Firecrawl Crawl

Bulk extracts content from entire websites or targeted site sections

What Is This?

Overview

Firecrawl Crawl is a command-line skill that enables bulk content extraction from entire websites or specific site sections. Rather than scraping individual pages one at a time, this skill follows links automatically, traverses site structures, and extracts content from multiple pages in a single operation. It is built on top of the Firecrawl CLI and handles the complexity of concurrent requests, depth management, and path filtering behind a straightforward interface.

The skill is particularly well suited for documentation sites, knowledge bases, and any web property where content is distributed across dozens or hundreds of linked pages. When you need everything under a specific URL path, such as all pages within a /docs or /blog section, Firecrawl Crawl retrieves and structures that content without requiring manual navigation or custom scraping scripts.

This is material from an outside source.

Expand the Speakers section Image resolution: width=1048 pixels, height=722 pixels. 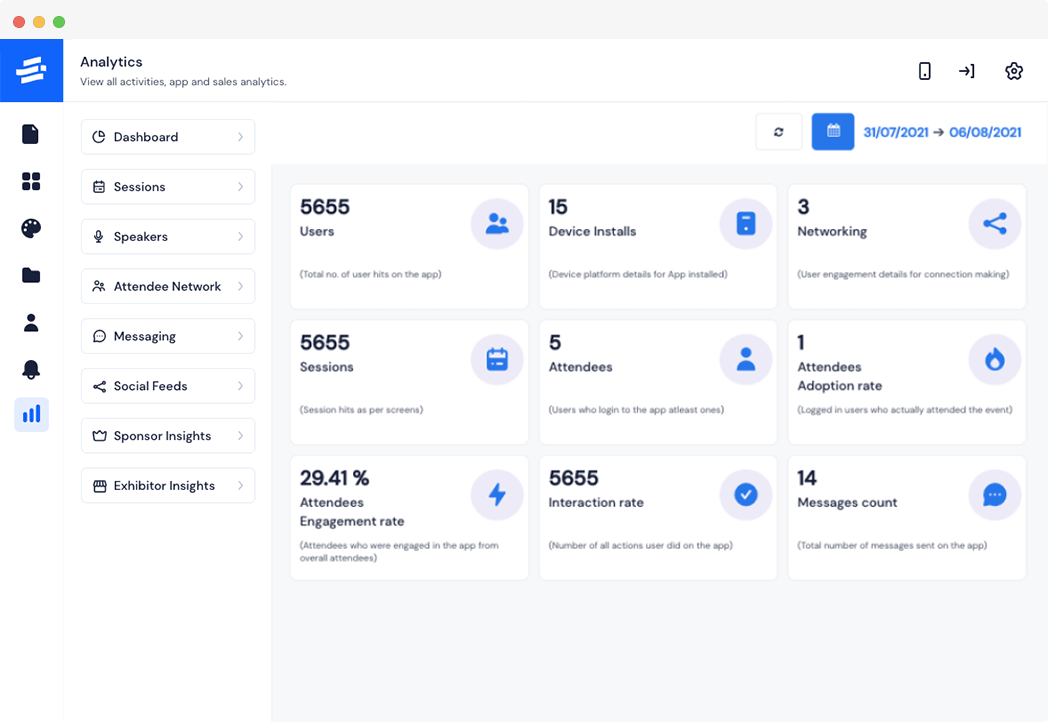[x=167, y=236]
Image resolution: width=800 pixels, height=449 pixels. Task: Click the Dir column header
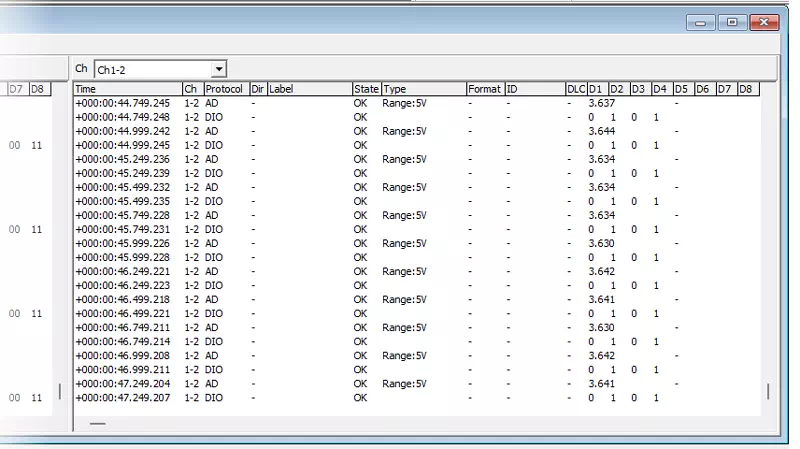point(258,89)
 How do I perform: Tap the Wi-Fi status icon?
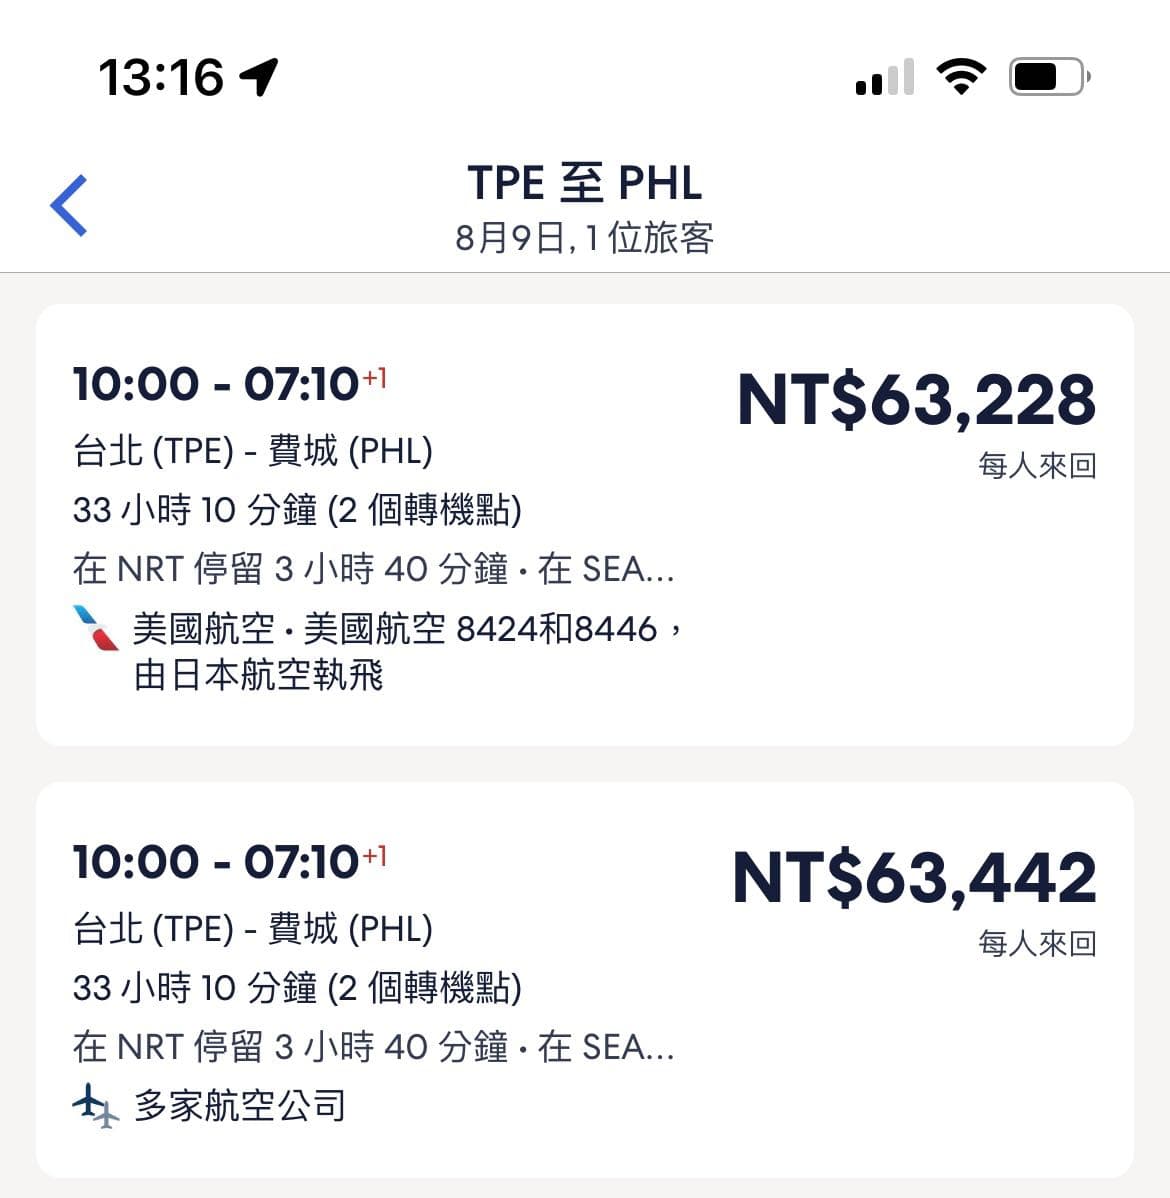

Under the hood, the skill respects configurable depth limits to prevent runaway crawls, supports path-based filtering to stay within relevant sections of a site, and runs extractions concurrently to reduce total processing time. The output is clean, structured content ready for downstream use in documentation pipelines, AI training datasets, or content analysis workflows.

Who Should Use This

  • Developers building documentation ingestion pipelines or knowledge retrieval systems who need structured content from large sites.
  • Technical writers who want to audit or migrate content from an existing documentation site.
  • Data engineers preparing training datasets that require bulk web content from specific domains or sections.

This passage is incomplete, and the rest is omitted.